● TASK INSTRUCTIONS
Your task is to copy the stretch of lines in the records below that begins with the line containing "The image size is (1881, 1316)." and ends with the line containing "Click the five-star rating icons", exactly as written, with nothing added.

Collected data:
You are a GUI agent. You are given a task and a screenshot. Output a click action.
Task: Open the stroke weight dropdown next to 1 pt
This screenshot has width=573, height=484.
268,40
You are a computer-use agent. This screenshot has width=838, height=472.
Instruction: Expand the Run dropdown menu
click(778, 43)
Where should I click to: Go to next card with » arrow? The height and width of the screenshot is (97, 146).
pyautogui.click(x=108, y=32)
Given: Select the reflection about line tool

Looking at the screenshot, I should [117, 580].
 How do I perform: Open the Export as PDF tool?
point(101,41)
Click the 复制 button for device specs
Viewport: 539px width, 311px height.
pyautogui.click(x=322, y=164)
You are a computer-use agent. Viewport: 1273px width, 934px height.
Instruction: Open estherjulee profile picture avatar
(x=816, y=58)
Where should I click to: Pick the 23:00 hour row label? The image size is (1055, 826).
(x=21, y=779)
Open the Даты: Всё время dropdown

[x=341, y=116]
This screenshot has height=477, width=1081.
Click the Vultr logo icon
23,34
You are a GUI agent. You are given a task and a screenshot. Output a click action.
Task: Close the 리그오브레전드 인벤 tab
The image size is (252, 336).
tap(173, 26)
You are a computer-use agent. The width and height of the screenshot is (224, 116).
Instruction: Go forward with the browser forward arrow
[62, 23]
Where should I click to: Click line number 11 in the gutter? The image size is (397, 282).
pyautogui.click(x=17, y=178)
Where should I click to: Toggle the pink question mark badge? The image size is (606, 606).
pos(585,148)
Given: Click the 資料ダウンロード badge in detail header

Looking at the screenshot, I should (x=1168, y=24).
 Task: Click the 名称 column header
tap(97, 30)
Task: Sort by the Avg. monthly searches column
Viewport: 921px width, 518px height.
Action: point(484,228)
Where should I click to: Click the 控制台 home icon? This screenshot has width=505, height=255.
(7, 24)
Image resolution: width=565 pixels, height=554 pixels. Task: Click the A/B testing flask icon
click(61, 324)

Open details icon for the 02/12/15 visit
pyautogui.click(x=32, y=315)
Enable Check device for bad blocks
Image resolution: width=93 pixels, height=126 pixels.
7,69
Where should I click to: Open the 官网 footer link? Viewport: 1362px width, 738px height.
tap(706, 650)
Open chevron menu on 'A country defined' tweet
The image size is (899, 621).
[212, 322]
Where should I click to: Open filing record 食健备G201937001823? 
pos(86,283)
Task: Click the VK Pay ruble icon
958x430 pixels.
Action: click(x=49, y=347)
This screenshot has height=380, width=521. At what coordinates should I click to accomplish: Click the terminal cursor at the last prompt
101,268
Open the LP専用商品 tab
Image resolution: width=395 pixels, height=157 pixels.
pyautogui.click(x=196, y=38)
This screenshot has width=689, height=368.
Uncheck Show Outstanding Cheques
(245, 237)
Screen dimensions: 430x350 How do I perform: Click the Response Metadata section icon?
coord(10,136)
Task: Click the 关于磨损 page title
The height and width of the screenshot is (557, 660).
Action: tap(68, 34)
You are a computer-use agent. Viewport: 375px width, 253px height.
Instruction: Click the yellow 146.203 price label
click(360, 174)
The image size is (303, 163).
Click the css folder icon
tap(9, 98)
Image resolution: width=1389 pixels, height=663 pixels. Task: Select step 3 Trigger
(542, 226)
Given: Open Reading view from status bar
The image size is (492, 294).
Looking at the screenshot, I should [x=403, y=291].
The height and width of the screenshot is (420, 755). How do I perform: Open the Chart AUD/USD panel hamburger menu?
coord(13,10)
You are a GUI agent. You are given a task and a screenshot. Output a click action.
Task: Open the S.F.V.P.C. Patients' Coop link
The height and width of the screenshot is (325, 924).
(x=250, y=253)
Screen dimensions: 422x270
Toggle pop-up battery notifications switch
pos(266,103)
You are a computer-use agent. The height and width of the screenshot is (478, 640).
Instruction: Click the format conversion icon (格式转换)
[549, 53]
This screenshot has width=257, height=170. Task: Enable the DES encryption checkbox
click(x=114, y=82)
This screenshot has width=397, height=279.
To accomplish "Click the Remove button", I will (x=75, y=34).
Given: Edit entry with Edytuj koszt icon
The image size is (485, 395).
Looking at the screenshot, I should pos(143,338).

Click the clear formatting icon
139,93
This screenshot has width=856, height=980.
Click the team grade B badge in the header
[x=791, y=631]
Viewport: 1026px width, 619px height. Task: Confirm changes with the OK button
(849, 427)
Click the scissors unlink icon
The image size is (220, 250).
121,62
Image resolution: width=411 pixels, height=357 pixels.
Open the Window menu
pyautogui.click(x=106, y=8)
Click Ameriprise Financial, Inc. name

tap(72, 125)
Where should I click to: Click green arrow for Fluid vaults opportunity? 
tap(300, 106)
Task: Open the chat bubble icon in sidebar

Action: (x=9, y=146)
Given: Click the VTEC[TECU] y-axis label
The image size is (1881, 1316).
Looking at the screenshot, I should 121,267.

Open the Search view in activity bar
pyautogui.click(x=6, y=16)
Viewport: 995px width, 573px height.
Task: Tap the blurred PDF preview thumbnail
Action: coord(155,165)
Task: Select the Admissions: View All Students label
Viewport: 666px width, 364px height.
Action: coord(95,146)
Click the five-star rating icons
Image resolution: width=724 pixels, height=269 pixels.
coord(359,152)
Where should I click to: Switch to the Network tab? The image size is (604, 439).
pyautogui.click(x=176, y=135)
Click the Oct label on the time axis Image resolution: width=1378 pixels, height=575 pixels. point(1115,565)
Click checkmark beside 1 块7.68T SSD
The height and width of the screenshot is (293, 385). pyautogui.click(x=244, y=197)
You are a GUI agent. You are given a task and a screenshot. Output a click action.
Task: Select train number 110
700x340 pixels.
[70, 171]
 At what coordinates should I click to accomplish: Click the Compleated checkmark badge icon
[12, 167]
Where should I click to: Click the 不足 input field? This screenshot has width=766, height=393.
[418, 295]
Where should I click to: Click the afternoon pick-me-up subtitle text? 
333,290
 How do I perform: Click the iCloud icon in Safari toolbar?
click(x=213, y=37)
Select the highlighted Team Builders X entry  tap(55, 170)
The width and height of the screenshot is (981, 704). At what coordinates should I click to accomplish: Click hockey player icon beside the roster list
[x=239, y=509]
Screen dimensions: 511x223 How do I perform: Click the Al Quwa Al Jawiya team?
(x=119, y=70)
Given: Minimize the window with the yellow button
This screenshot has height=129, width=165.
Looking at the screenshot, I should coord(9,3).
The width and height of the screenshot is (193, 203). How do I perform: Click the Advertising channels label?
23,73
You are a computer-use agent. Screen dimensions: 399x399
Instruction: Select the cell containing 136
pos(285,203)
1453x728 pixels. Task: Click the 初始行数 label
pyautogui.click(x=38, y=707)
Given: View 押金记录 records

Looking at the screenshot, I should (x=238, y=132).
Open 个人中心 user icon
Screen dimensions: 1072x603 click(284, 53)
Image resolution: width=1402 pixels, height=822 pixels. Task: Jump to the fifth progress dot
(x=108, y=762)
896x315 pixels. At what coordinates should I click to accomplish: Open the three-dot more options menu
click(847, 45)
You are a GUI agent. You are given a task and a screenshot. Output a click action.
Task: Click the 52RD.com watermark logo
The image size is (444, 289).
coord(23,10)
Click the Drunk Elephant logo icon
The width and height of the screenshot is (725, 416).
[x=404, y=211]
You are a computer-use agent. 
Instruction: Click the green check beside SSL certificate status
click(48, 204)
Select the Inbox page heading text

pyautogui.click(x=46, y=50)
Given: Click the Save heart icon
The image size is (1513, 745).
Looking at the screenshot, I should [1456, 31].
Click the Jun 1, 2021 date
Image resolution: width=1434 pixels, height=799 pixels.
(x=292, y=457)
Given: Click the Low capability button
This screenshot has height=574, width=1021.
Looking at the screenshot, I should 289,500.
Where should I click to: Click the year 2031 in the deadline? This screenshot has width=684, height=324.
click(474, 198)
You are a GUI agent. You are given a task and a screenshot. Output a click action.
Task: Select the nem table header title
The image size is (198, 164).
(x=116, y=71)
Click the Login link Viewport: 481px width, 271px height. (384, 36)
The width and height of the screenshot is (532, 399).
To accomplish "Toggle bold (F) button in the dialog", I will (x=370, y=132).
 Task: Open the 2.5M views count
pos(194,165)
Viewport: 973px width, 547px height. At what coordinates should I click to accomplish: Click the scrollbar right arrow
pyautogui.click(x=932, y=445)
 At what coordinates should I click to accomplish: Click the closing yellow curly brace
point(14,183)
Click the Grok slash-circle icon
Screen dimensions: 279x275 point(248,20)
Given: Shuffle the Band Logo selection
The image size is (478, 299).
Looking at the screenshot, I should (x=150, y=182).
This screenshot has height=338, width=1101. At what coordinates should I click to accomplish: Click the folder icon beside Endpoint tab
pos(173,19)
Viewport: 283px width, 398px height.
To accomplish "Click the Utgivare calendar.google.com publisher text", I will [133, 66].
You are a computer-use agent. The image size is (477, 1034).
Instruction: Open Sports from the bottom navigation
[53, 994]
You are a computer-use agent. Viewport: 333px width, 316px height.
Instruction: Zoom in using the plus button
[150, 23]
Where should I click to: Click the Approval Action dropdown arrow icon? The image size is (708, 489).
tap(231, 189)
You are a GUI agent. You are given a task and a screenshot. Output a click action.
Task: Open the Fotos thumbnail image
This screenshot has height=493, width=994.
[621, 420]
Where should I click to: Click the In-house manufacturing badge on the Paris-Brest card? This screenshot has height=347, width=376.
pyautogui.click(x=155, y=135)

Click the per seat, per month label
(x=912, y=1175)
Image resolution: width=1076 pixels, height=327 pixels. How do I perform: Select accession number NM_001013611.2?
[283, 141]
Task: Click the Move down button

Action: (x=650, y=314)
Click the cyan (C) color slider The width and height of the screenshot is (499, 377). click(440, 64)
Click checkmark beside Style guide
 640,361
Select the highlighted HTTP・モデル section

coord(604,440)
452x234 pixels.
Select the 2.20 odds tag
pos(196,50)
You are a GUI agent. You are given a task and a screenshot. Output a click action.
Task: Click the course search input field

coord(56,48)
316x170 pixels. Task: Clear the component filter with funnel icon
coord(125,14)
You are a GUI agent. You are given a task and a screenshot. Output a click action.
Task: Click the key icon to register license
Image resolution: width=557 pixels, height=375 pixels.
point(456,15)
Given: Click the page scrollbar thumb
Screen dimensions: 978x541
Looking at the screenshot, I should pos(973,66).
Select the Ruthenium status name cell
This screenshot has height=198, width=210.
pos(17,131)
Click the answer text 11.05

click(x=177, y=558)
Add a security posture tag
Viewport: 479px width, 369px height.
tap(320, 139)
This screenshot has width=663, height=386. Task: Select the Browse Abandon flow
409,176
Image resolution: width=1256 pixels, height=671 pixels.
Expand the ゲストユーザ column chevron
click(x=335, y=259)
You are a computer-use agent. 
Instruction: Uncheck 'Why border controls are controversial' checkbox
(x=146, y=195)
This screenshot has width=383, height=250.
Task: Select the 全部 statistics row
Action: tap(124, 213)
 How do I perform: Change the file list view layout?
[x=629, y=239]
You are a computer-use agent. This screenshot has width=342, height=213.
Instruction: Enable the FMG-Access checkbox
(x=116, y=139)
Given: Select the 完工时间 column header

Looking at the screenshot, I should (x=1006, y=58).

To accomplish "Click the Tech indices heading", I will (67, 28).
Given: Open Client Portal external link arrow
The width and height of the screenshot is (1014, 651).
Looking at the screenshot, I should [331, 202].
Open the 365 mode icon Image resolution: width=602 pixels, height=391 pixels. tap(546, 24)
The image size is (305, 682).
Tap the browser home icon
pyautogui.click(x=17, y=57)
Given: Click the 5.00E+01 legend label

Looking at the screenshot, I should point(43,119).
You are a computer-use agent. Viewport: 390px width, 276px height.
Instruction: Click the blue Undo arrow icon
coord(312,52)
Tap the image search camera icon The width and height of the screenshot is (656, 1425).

● REPLY
The image size is (1881, 1316).
Looking at the screenshot, I should 121,267.

Open the Search view in activity bar
pyautogui.click(x=6, y=16)
Viewport: 995px width, 573px height.
Task: Tap the blurred PDF preview thumbnail
Action: coord(155,165)
Task: Select the Admissions: View All Students label
Viewport: 666px width, 364px height.
Action: coord(95,146)
Click the five-star rating icons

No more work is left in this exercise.